It is a little complex, if a unit is added in the result, it is completed by itself.


----------



## fluca1978 (May 22, 2013)

jronald said:
			
		

> It is a little complex, if a unit is added in the result, it is completed by itself.



That's why there is a -h option to several commands that use BLOCKSIZE. The idea of having commands outputting numbers is useful when you have to elaborate such results in scripts and do not have to deal with alpha-numerical strings.


----------



## Uniballer (May 22, 2013)

I like it, too.  But wouldn't it be nice if sort had a -h switch to accept that output format for sorting input? E.g. `du -hcs * | sort -h`

I know, if I wasn't being lazy I would just do it myself.


----------



## fluca1978 (May 23, 2013)

Uniballer said:
			
		

> I like it, too.  But wouldn't it be nice if sort had a -h switch to accept that output format for sorting input? E.g. `du -hcs * | sort -h`



I'm not sure that adding extra switches to other commands is the right solution.

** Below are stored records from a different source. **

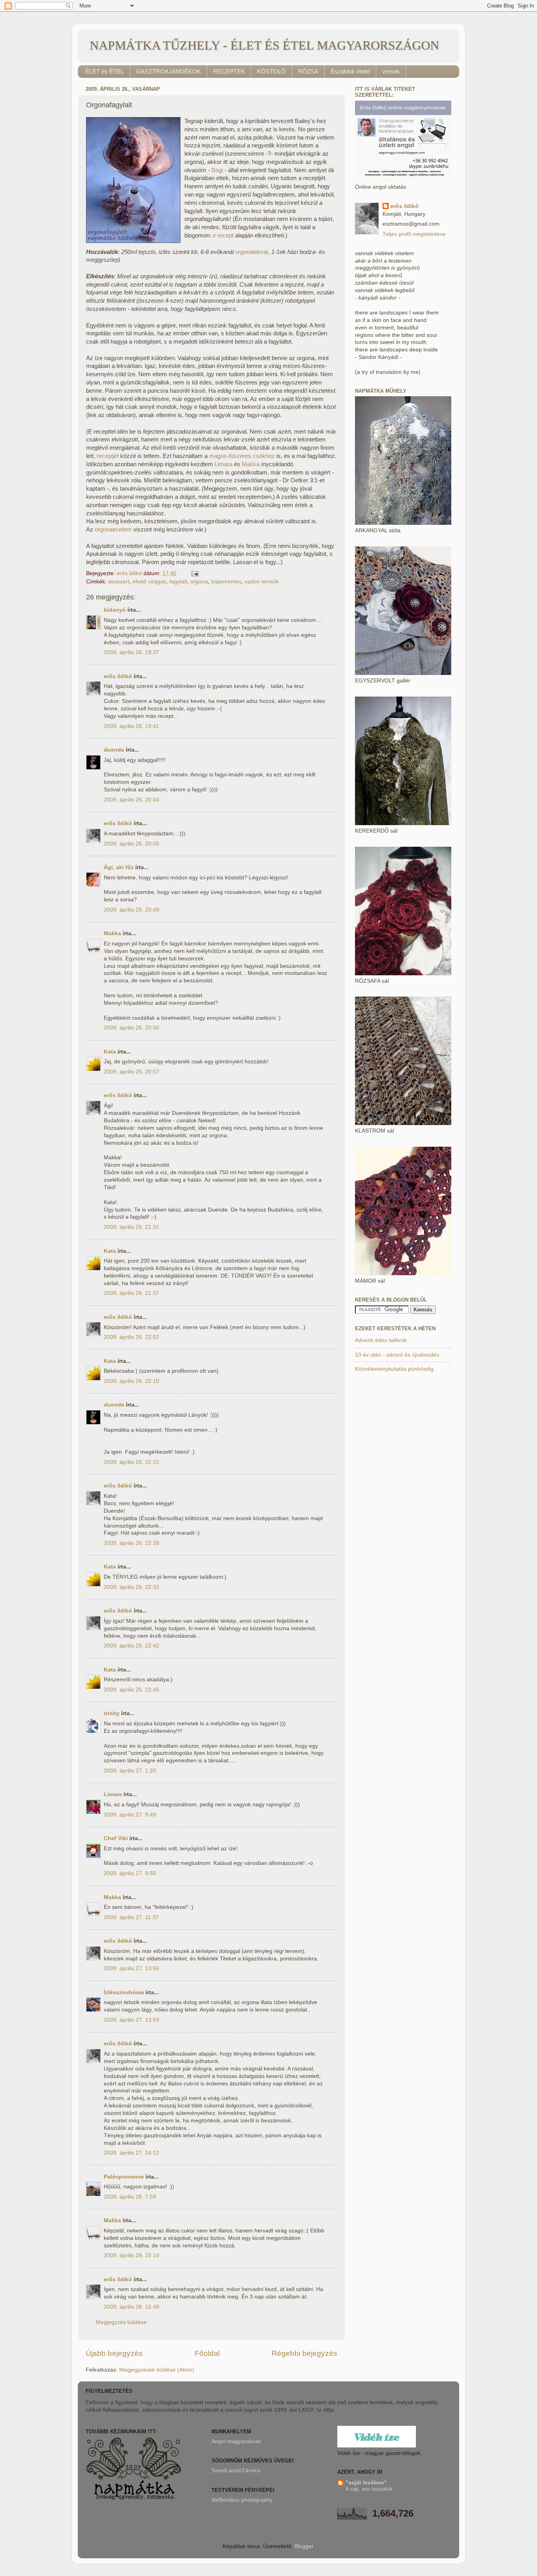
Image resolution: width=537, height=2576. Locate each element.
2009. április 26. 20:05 (131, 844)
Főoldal (207, 2353)
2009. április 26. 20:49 (131, 910)
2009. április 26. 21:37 (131, 1293)
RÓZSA (308, 71)
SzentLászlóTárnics (235, 2470)
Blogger (303, 2546)
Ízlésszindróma (124, 1992)
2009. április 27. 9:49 (130, 1815)
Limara (223, 464)
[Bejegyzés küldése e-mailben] (194, 573)
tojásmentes (226, 582)
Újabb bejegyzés (114, 2353)
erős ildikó (118, 676)
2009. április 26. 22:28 (131, 1543)
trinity (112, 1713)
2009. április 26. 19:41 (131, 726)
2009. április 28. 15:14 (131, 2255)
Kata (110, 1052)
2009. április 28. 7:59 (130, 2197)
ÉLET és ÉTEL (104, 71)
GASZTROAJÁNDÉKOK (168, 71)
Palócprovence (124, 2177)
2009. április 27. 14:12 (131, 2153)
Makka (251, 464)
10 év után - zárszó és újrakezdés (397, 1355)
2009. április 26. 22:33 (131, 1587)
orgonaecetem (113, 529)
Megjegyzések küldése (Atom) (156, 2370)
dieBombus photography (241, 2500)
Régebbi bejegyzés (304, 2353)
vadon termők (262, 582)
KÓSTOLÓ (271, 71)
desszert (118, 582)
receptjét (108, 456)
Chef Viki (116, 1838)
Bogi (217, 170)
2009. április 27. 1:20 (130, 1771)
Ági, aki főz (119, 867)
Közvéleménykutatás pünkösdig (394, 1369)
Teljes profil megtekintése (414, 234)
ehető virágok (149, 582)
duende (114, 750)
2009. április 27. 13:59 (131, 2020)
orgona (199, 582)
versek (391, 71)
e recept (223, 235)
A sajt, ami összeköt (369, 2489)
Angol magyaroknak (236, 2441)
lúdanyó (115, 610)
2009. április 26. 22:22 (131, 1462)
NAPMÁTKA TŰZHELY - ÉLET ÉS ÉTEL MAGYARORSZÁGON (264, 45)
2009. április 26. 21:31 (131, 1227)
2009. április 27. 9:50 (130, 1873)
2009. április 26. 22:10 (131, 1381)
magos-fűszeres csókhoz (242, 456)
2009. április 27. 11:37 (131, 1917)
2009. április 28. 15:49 (131, 2307)
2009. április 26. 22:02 (131, 1337)
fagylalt (178, 582)
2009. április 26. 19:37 (131, 652)
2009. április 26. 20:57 (131, 1072)
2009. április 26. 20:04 (131, 800)
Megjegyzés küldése (121, 2322)
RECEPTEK (229, 71)
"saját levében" (366, 2483)
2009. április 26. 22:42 (131, 1646)
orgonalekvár (251, 252)
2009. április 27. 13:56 (131, 1968)
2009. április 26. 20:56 (131, 1028)
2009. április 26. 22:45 (131, 1690)
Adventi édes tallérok (381, 1340)
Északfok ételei (350, 71)
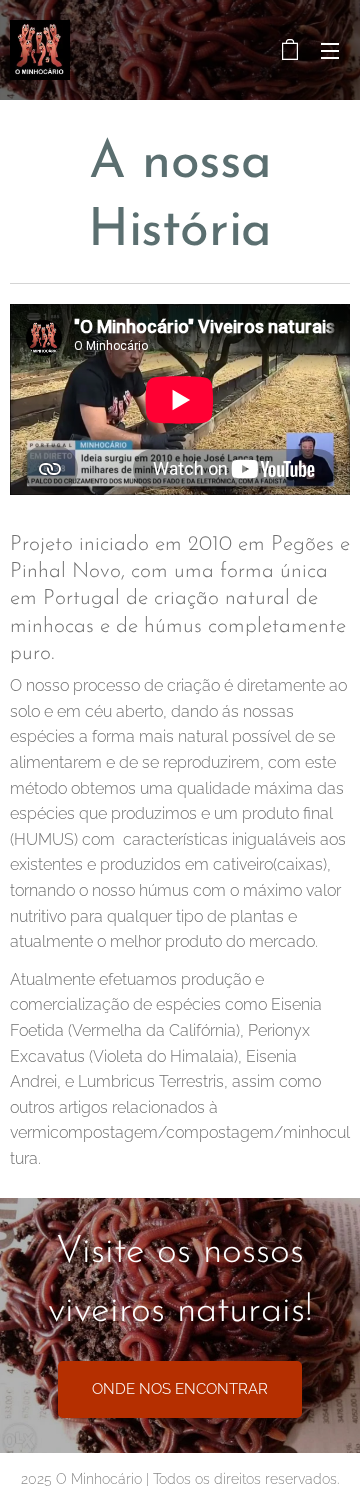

I mean, the -h flag is used when the next element in the _pipe_ is the human, not another program.
So I see more the usage of a small awk(1) script or the usage of units(1) or stuff like that to solve the problem you mention.


----------



## jronald (May 25, 2013)

fluca1978 said:
			
		

> That's why there is a -h option to several commands that use BLOCKSIZE. The idea of having commands outputting numbers is useful when you have to elaborate such results in scripts and do not have to deal with alpha-numerical strings.



If it is going to support script, additional options could be there.
By default it should be self-explained.


----------